The KPI Frame Method
We build KPI systems that owners can explain, teams can run, and numbers can be trusted. Minimal metrics, durable definitions, and a model that links actions to outcomes.
Dashboards expose clarity. They don’t create it.
We start with the business model and the constraint. Then we install monitoring infrastructure.
Owners stop guessing. Teams stop debating numbers. Decisions get faster.
How we keep KPI systems effective
Many KPI efforts fail due to over-measurement, drifting definitions, and misalignment between KPIs and economics. These principles keep the system small and durable.
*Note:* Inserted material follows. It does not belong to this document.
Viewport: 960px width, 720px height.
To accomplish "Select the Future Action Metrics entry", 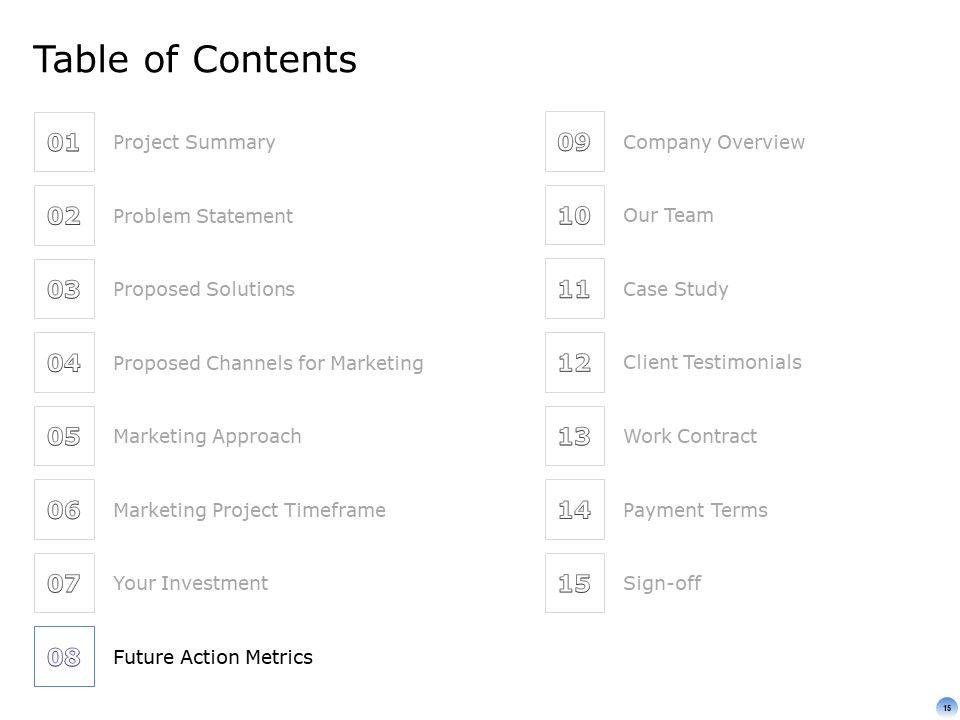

1) Tie KPIs to unit economics
KPIs must reflect how margin is created and destroyed: pricing, delivery cost, utilization, churn, and rework.
- Define contribution drivers, not vanity metrics
- Reconcile to financial statements
2) Identify the constraint
Without a constraint model, teams push random levers. With one, effort concentrates where it matters.
- Quantify the bottleneck’s impact
- Choose KPIs that move the bottleneck
3) Keep it minimal
Owners need a decision set. Teams need operational views. Start with the owner set.
- 6–12 KPIs for owners
- Build additional views only when needed
4) Durable definitions
Drifting metric definitions destroy trust. We formalize definitions and data lineage.
- Explicit KPI formulas
- Single source of truth for each KPI
Diagnostic vs Dashboard
If you want an owner dashboard and already trust your numbers, Dashboard Setup may be enough. If you want to understand why results look the way they do (and what to do next), start with the KPI Diagnostic.
Clients typically leave with a smaller KPI set than they started with — and far more confidence.